Banyak dari mereka yang mengambil fotonya diam-diam, berusaha mengunggahnya ke media sosial dan sama seperti yang lain harus mengalami kekagetan karena tiba-tiba saja mereka tak dapat mengakses Splitz.
"Siapa orang-orang ini sebenarnya?" Mereka bertanya-tanya sendiri.
Tidak ada yang tahu bahwa Alaric adalah pemilik Splitz dan Mischa adalah tangan kanannya. Tentu saja mereka dengan mudah memblokir semua berita tentang diri mereka.
Begitu situasi menjadi agak tenang, kecuali rintihan Karl yang sedang sekarat, isak tangis histeris Sophia dan bisik-bisik para pengunjung, Alaric segera menghubungi Aleksis untuk mencari tahu apa yang sebenarnya terjadi dengan Vega.
"Vega meneleponmu?" Suara Aleksis terdengar panik. "Ia tidak ada di rumah. Tadi pagi ia mengatakan hendak bepergian dengan ayahmu. Tapi hingga kini mereka belum kembali. Aku tidak tahu mereka pergi ke Almstad."
"Hmm.. kurasa saat ini ia sedang bersama anak itu," kata Alaric dengan suara penuh penyesalan. "Awas kalau bocah itu berani menyakiti anakku lagi... aku akan membuatnya merasa mati walaupun ia masih hidup..."
Alaric dapat memikirkan beberapa jenis siksaan yang akan membuat orang tersiksa luar biasa hingga mereka akan mengemis kematian, tetapi ia tidak akan membiarkan mereka mati.. hingga bertahun-tahun lamanya.
"Aku akan segera ke Almstad," kata Aleksis terburu-buru. "Aku akan berangkat sekarang. Aku akan datang bersama Nico."

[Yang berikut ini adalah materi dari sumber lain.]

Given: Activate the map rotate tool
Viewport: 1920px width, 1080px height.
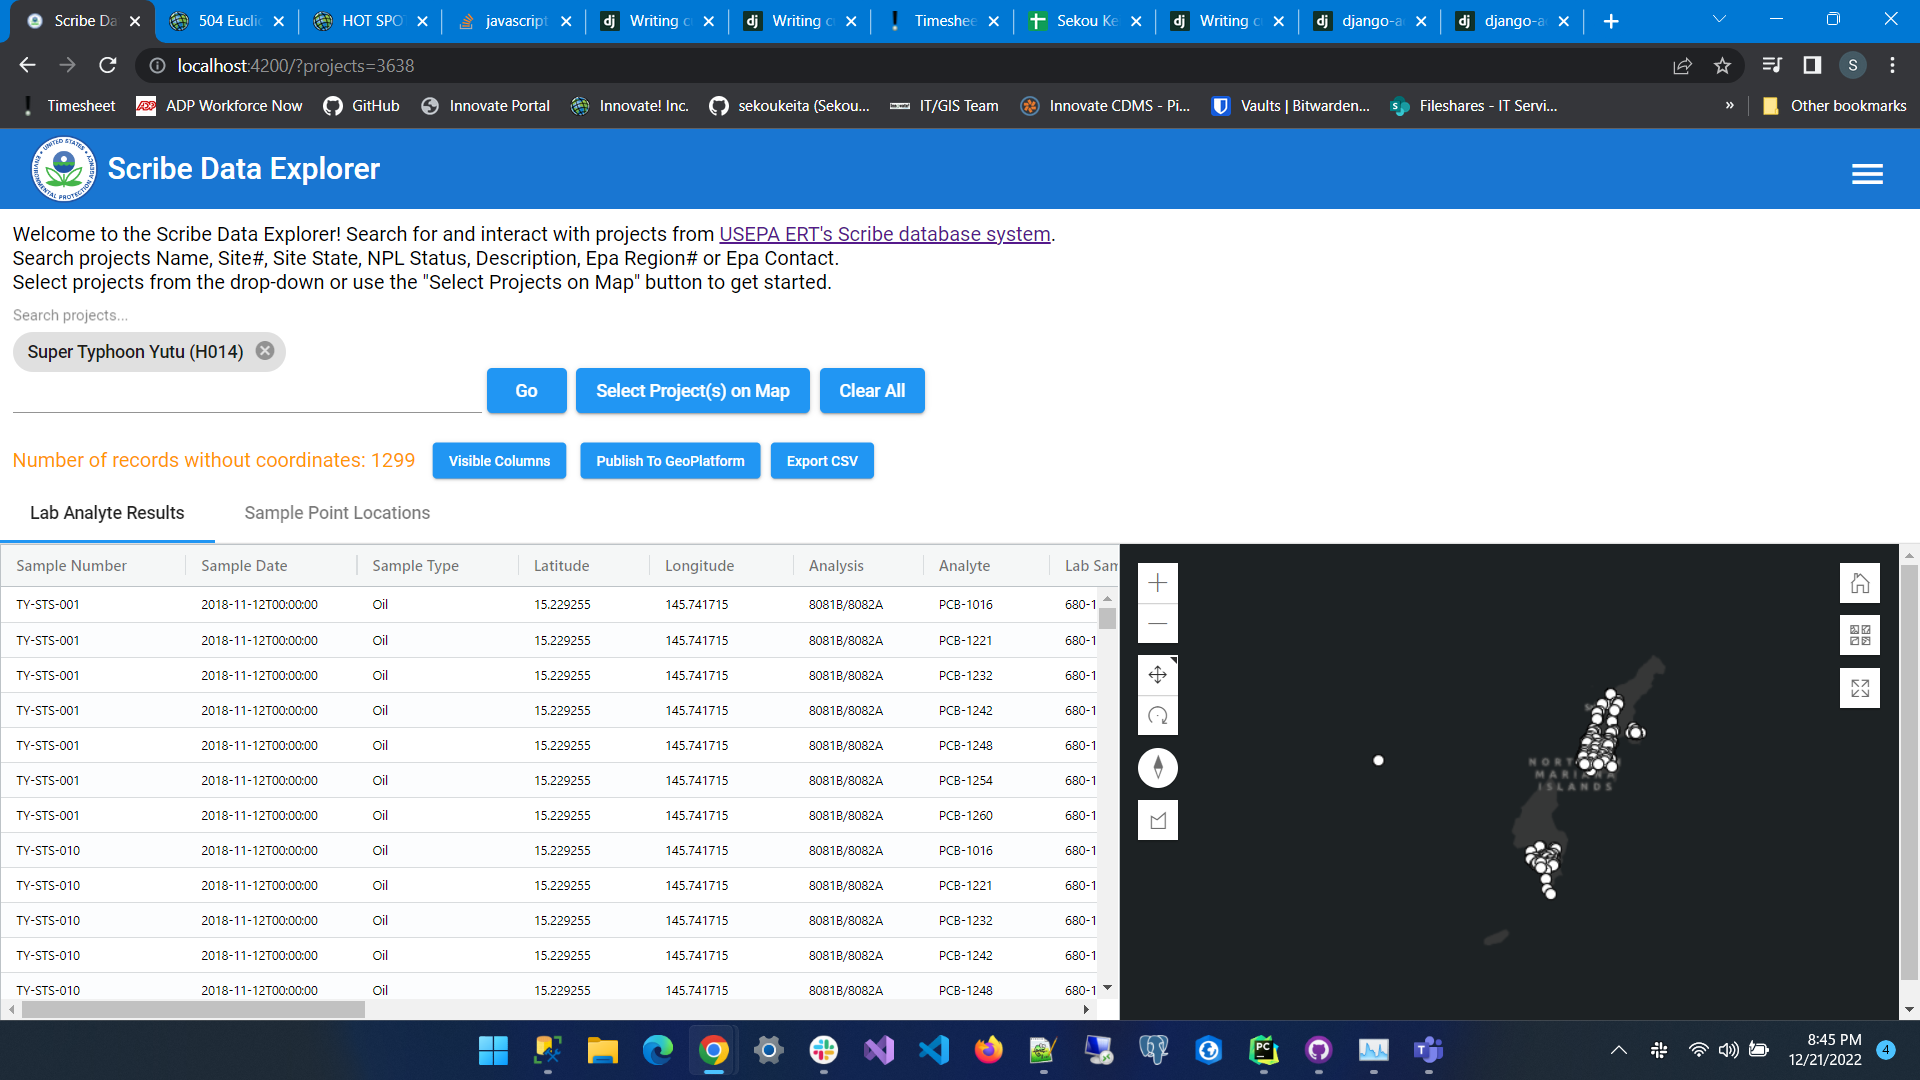Looking at the screenshot, I should 1158,716.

"Hmm.. Mischa dan Altair akan menemuimu di bandara," kata Alaric sebelum mematikan telepon.
Ia kini agak menyesal karena tidak membawa pengawalan. Kini ia harus membiarkan Mischa mengurus sendiri keributan di bandara ini agar ia dapat mencari anak perempuannya.
Akhirnya ia memutuskan menelepon Altair yang tadi disuruhnya menunggu di penthouse agar segera datang ke bandara dan membantu Mischa.

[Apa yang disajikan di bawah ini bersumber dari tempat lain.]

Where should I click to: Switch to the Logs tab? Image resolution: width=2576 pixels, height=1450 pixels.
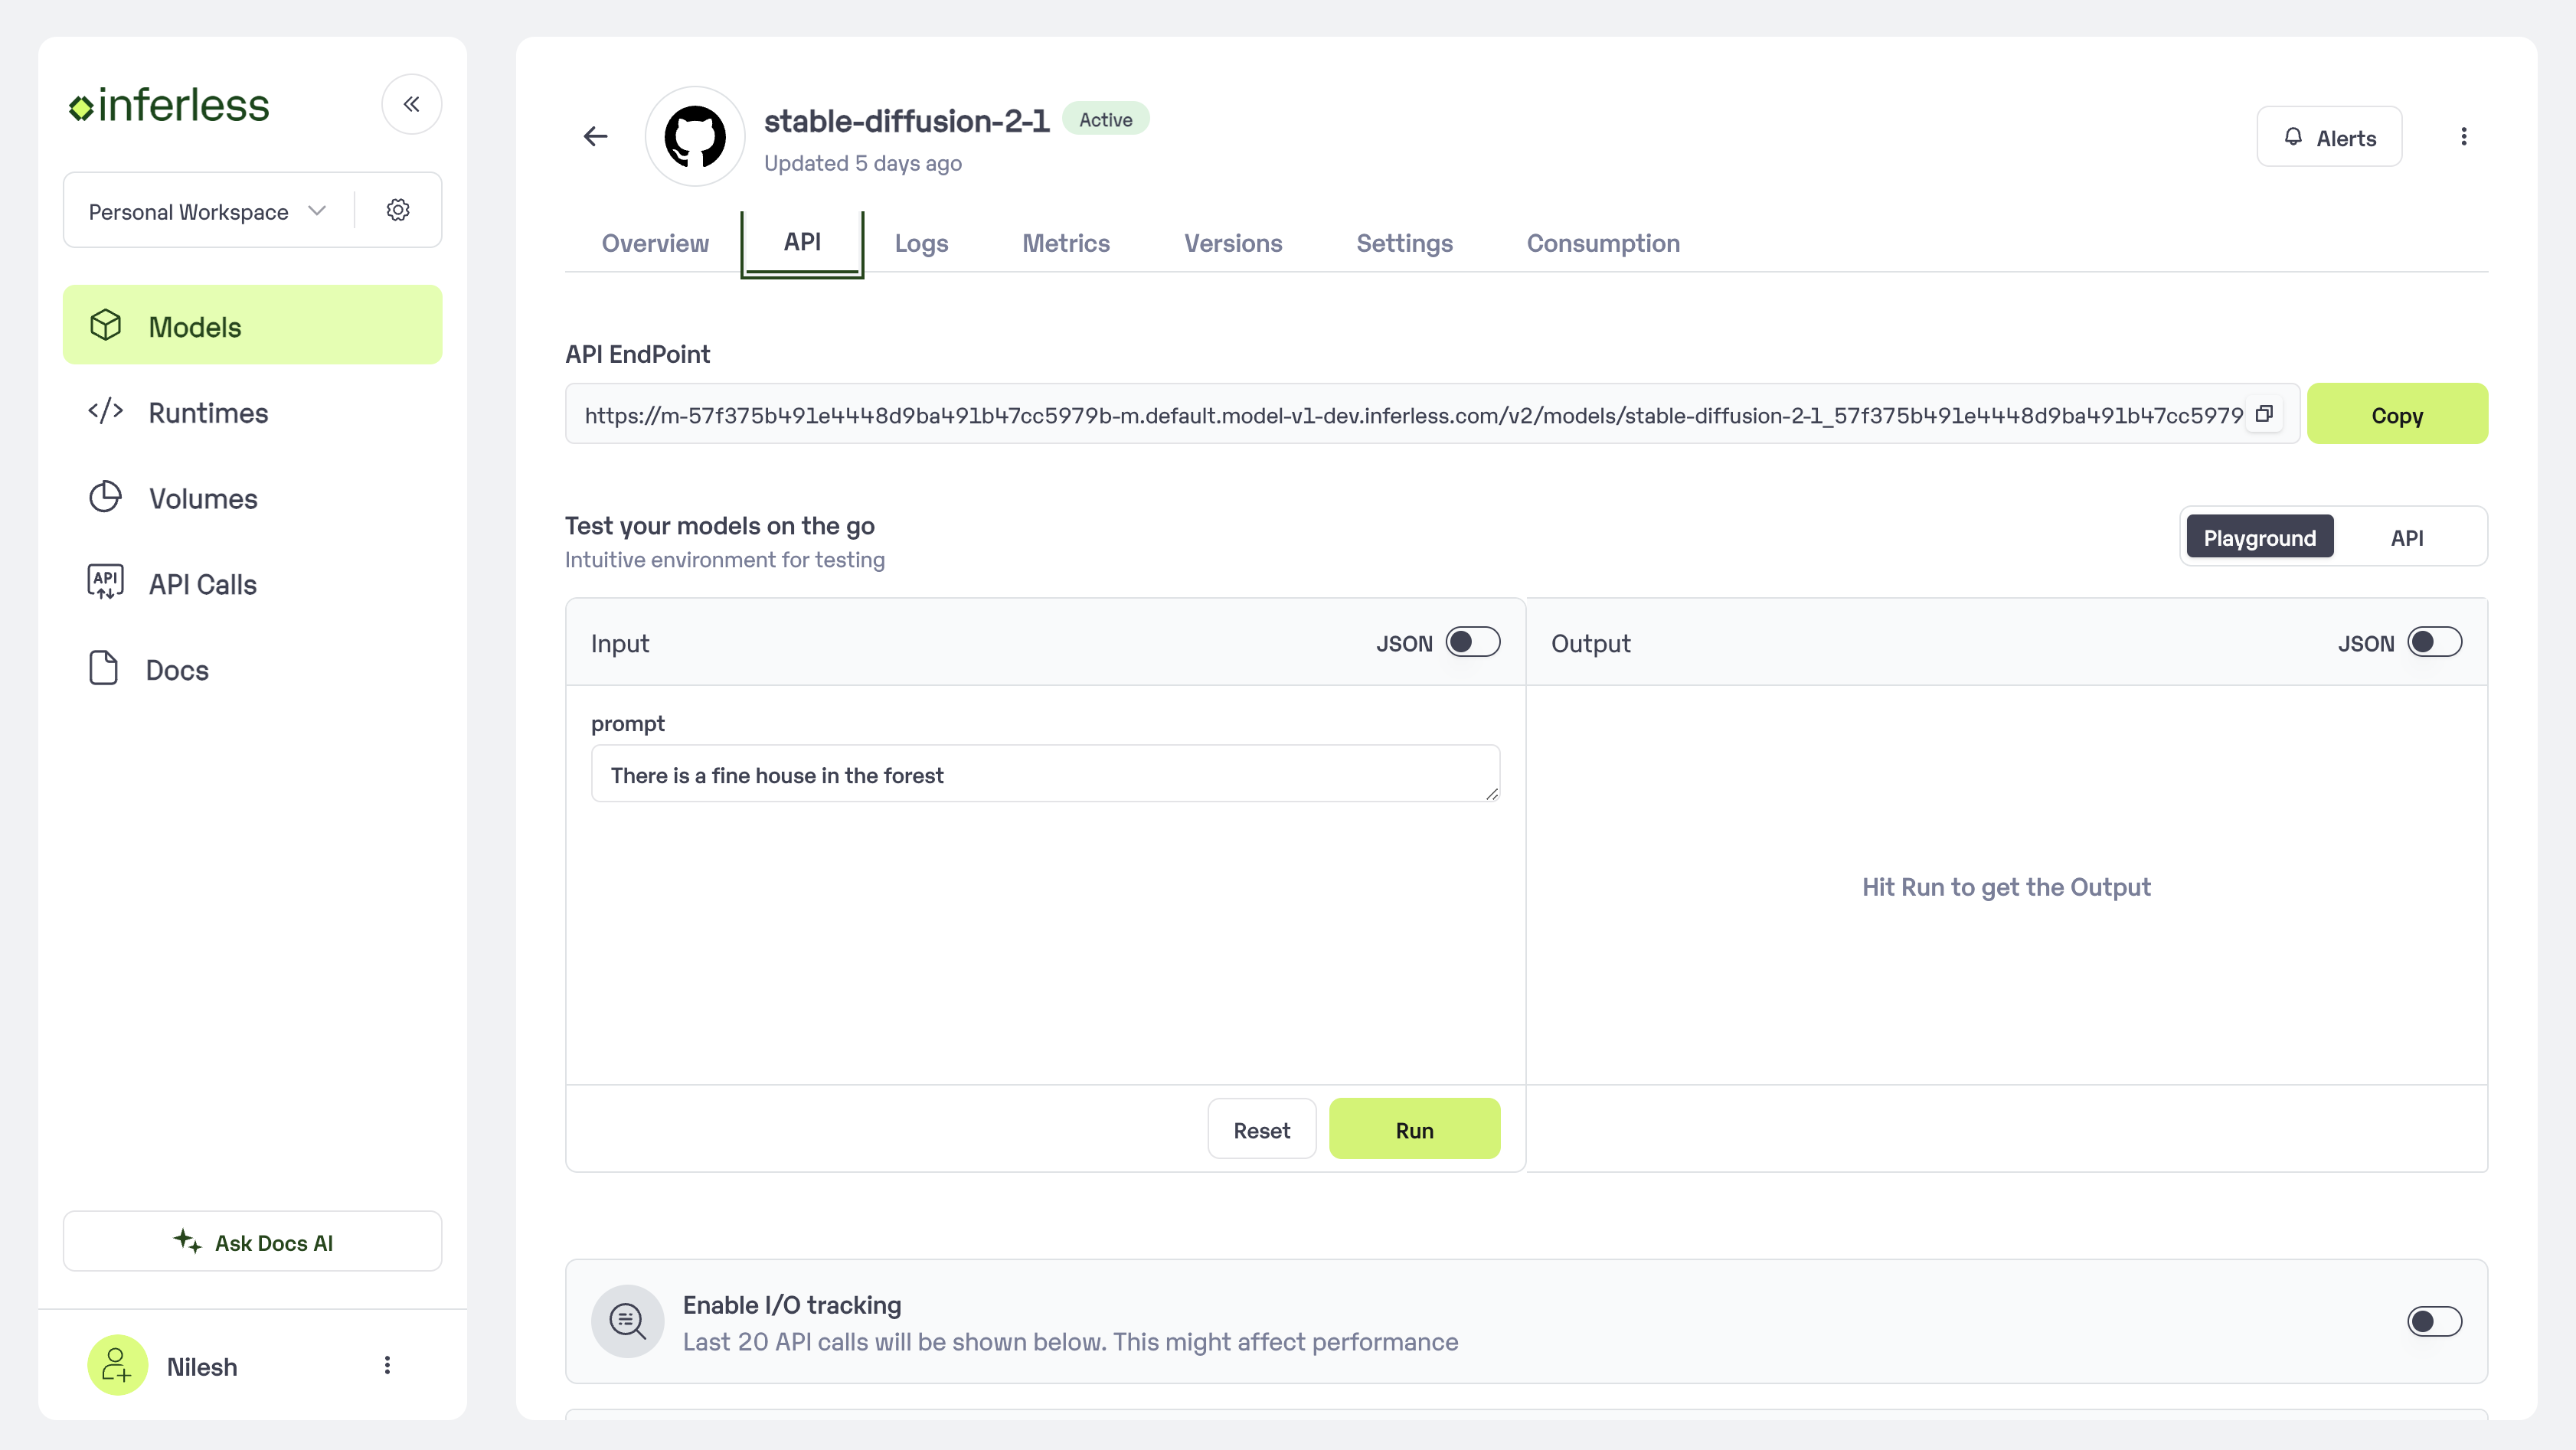[921, 243]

"Altair, kau ke bandara sekarang dan bereskan semuanya bersama Mischa. Ayah akan pergi menemui Vega dan Ren," kata Alaric singkat.
"Baik, Ayah."
Altair segera menyambar kacamata hitamnya dan berjalan keluar meninggalkan penthouse menuju bandara seperti yang diperintahkan ayahnya.
***
Sebelum Alaric beranjak pergi dari terminal, tiba-tiba ia melihat sepuluh orang lelaki berjalan menghampirinya.
"Tuan, kami sudah tiba. Tenang saja, kami akan mengambil alih dari sini," kata salah seorang dari mereka dengan sikap penuh hormat.

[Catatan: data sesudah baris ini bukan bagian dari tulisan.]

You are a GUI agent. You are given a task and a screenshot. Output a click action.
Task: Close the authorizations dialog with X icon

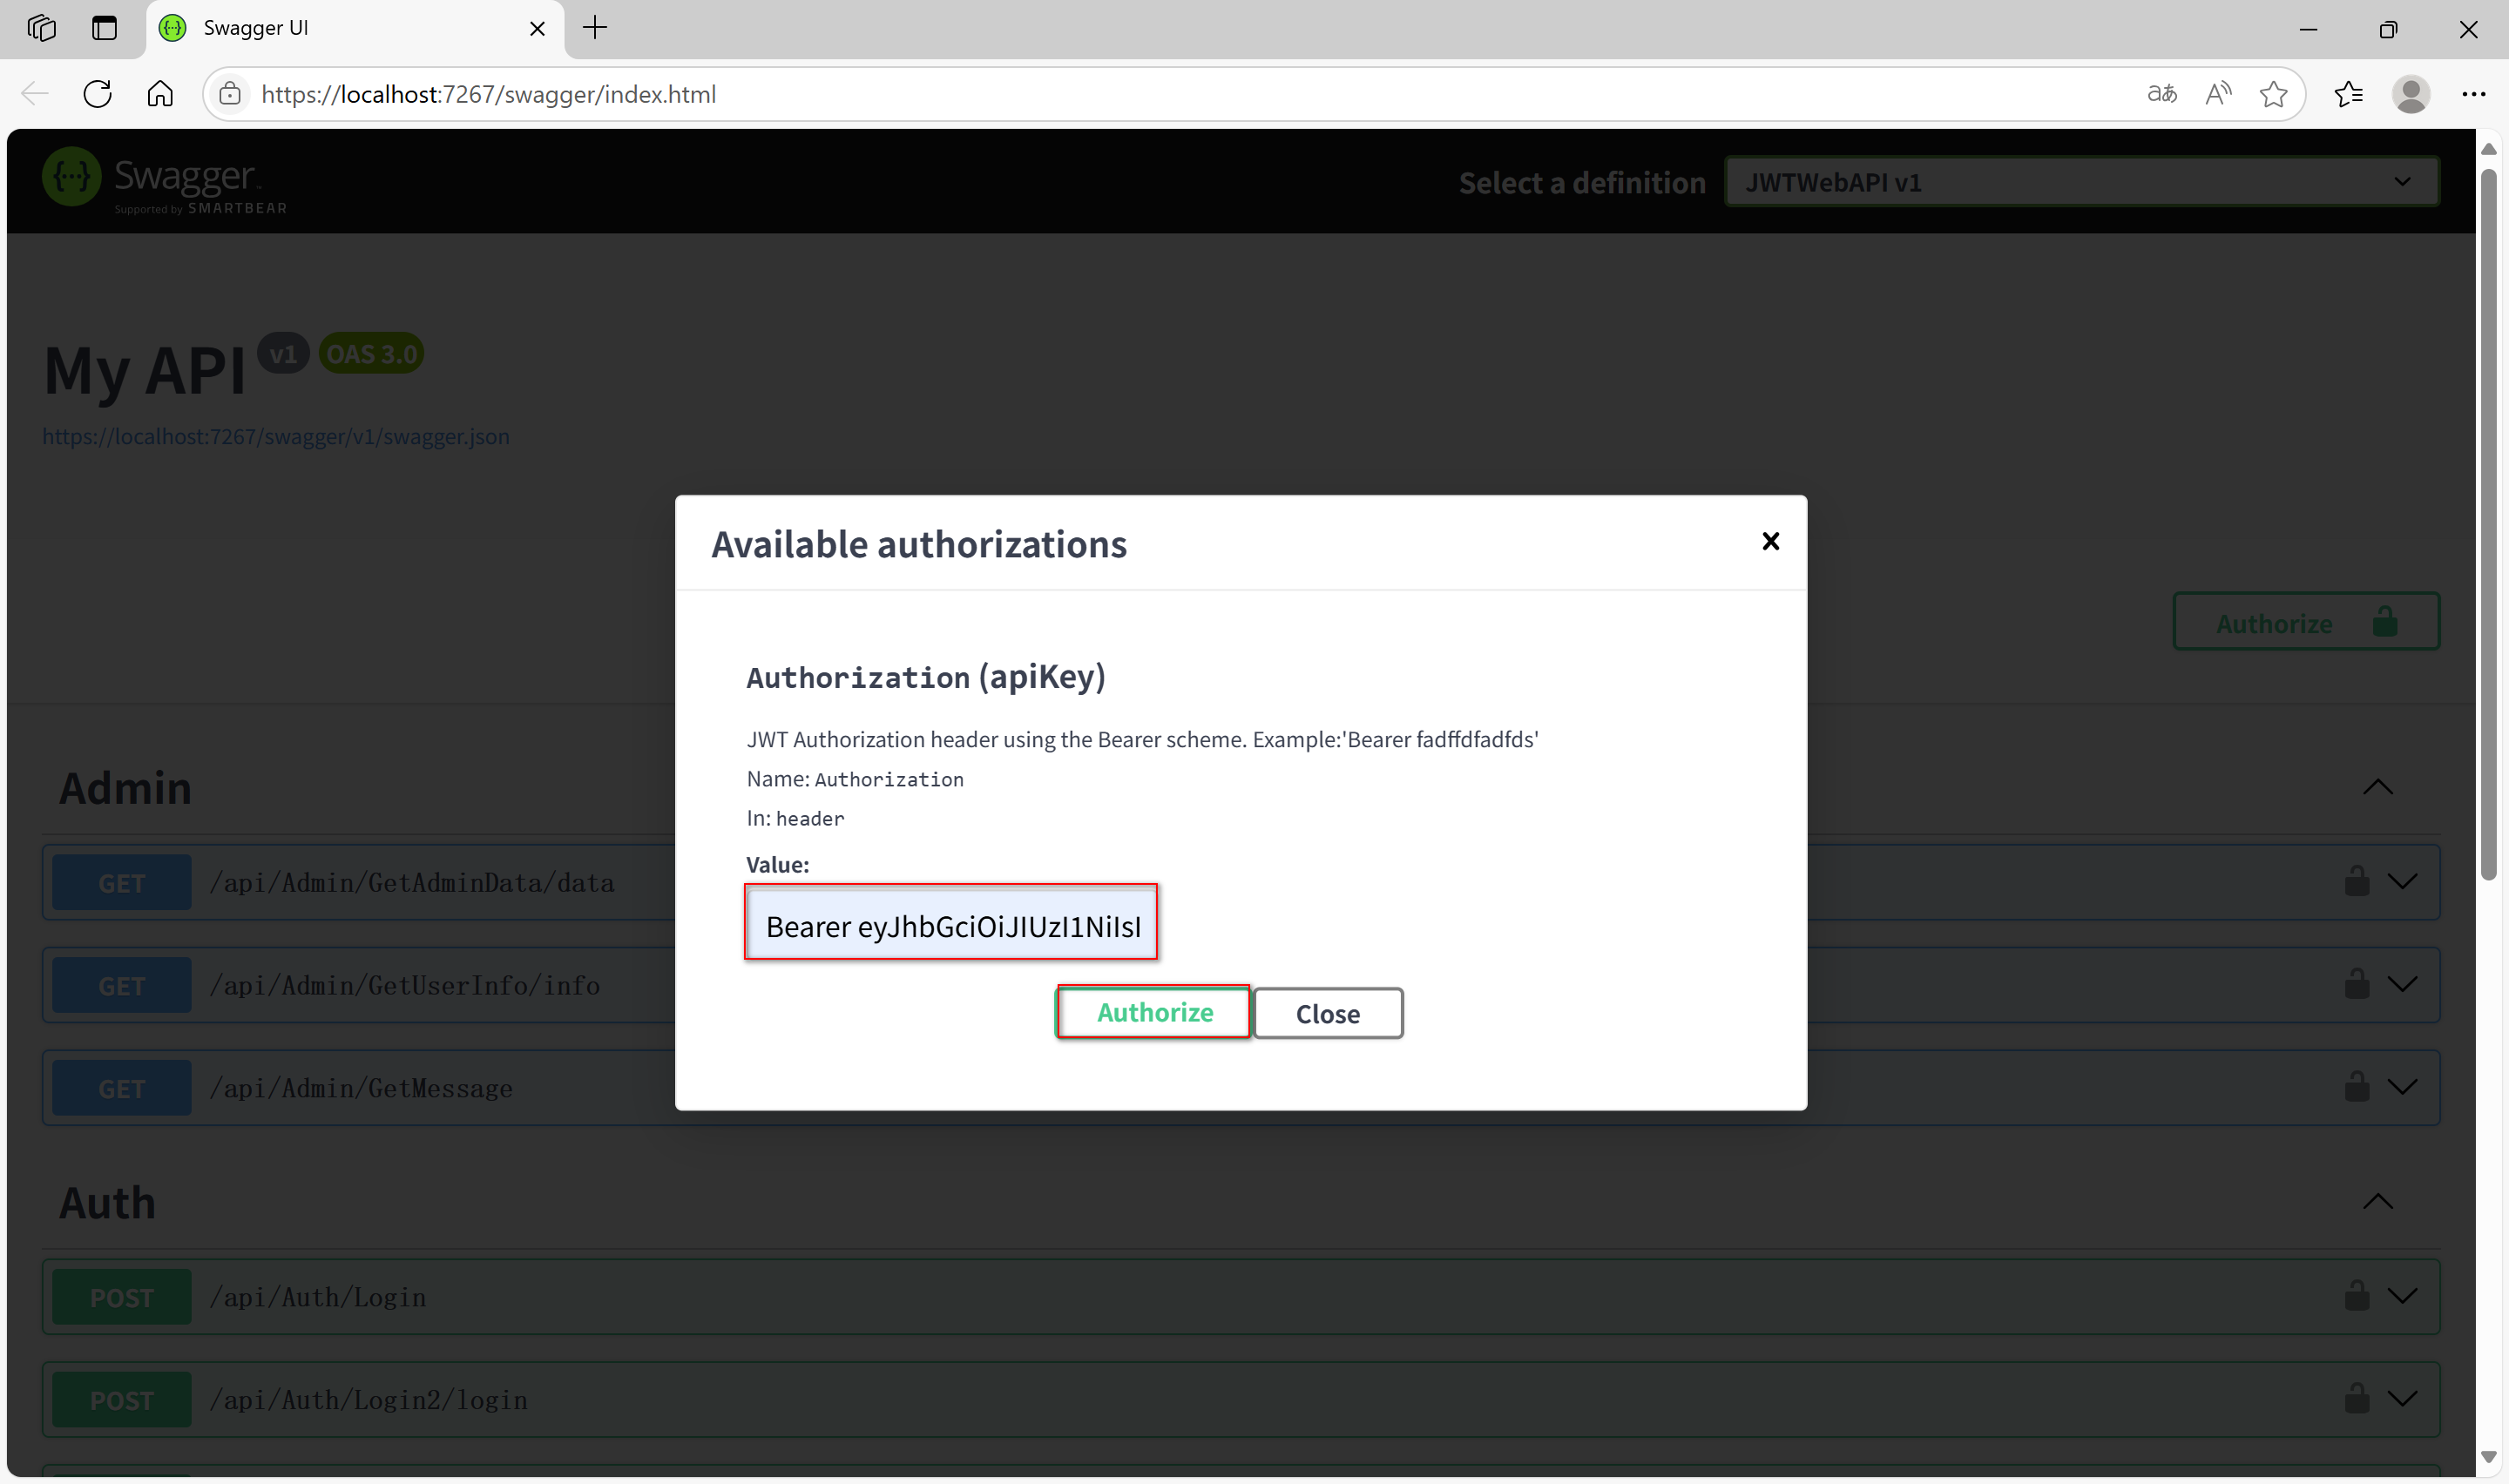1770,541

Ahh.. Alaric baru ingat bahwa Mischa mempunyai anak buah yang tadi ia perintahkan untuk mengawasi situasi di sekitar bandara. Rupanya, mereka semua sudah berkumpul dan mulai bekerja membereskan keadaan.
"Bu.. bunuh aku... bangsat..!"
Karl yang setengah sadar, entah kenapa seolah mendapatkan setitik cahaya di penghujung hidupnya. Ia membuka matanya dan berteriak ke arah Alaric. Langkah Alaric seketika terhenti. Ia lalu berbalik dan menghampiri Karl.